Photonic crystal gas sensors

The bandstructure of photonic crystals offers intriguing possibilities for the manipulation of electromagnetic waves. During the last years, research has mainly focussed on the application of these photonic crystal properties in the telecom area. We suggest utilization of photonic crystals for sensor applications such as qualitative and quantitative gas and liquid analysis. Taking advantage of the low group velocity and certain mode distributions for some k-points in the bandstructure of a photonic crystal should enable the realization of very compact sensor devices. We show different device configurations of a photonic crystal based on macroporous silicon that fulfill the demands to serve as a compact gas sensor.

Silicon-based low-loss photonic crystal waveguides

We present a new high-index-contrast material system to realize ridge waveguides and PhC waveguides made of a thin silicon slab embedded in two silica layers. Hence fully symmetrical structures can be etched and two important conditions for low-loss guiding of light can be matched: The symmetry properties of the material avoid polarization mixing and the high index contrast leads to strong confinement of light. Because of operating completely below the lightcone the PhC waveguides allow theoretically lossless guiding of light.

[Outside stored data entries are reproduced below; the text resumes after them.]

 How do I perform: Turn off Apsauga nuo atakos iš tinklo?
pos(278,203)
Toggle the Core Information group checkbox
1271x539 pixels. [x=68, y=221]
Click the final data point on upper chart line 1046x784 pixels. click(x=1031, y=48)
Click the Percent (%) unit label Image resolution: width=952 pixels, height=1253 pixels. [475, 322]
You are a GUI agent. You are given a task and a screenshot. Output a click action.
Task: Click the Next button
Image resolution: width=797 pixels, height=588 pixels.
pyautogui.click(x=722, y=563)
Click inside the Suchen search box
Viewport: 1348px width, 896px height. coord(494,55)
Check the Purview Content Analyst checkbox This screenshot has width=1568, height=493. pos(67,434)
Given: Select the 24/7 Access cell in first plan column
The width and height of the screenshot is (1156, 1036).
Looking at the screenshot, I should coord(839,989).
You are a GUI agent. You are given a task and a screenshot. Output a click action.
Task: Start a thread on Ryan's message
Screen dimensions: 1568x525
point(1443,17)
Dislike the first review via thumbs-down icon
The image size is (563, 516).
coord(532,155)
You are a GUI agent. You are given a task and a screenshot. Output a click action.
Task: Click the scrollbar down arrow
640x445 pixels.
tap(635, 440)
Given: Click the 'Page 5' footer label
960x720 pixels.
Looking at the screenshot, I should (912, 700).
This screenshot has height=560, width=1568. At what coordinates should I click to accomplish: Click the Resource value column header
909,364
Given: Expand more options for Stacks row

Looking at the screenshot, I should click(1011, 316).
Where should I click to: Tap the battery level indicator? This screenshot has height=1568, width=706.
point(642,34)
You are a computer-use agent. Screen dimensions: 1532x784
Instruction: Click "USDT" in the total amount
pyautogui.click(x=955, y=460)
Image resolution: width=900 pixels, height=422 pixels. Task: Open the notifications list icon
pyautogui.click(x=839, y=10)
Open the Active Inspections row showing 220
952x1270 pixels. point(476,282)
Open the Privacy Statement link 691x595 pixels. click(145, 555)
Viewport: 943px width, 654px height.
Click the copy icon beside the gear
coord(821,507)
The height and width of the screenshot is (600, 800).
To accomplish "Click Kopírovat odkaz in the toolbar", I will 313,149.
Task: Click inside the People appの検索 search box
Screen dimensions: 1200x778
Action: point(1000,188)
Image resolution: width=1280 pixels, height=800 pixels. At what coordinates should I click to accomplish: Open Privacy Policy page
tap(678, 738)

Low Group Velocity Devices in Silicon Photonics

Two possible concepts to slow down the light are discussed: (coupled) cavities in comparison to the concept of low group velocities at flat bands in photonic crystals. Two devices using the second concept are presented.

Photonic bandgap waveguide structures

Passive optical components based on high-index materials like silicon are becoming increasingly attractive because they allow dense integration. Photonic crystal waveguides support modes due to Bragg reflections as well as modes due to total internal reflection if the waveguide material is made out of the higher refractive medium. We have studied, based on macroporous silicon, the transmission through a 2D-photonic crystal waveguide. These structures are really two-dimensional since they exhibit aspect ratios of more than 100. Their transmission has strong spectral features, resulting from the coupling of index-guided modes with Bragg-guided modes. If both modes have the same symmetry, they interfere with each other and open up spectral gaps (Ministop bands). Moreover, the Bragg-guided modes can exhibit very small group velocities enabling their use for dispersion compensation or gas sensing devices.

Design of a New Taper for Light Coupling Between a Ridge Waveguide and a Photonic Crystal Waveguide

We propose the design of a new taper to improve light coupling between a photonic-crystalbased W1 waveguide and a ridge waveguide of similar width. The taper design is directly deduced from band structure calculations and allows an adiabatic mode conversion. The comparison between light propagation from the ridge waveguide through the W1 waveguide and through the taper, respectively, shows good improvement of the coupling efficiency.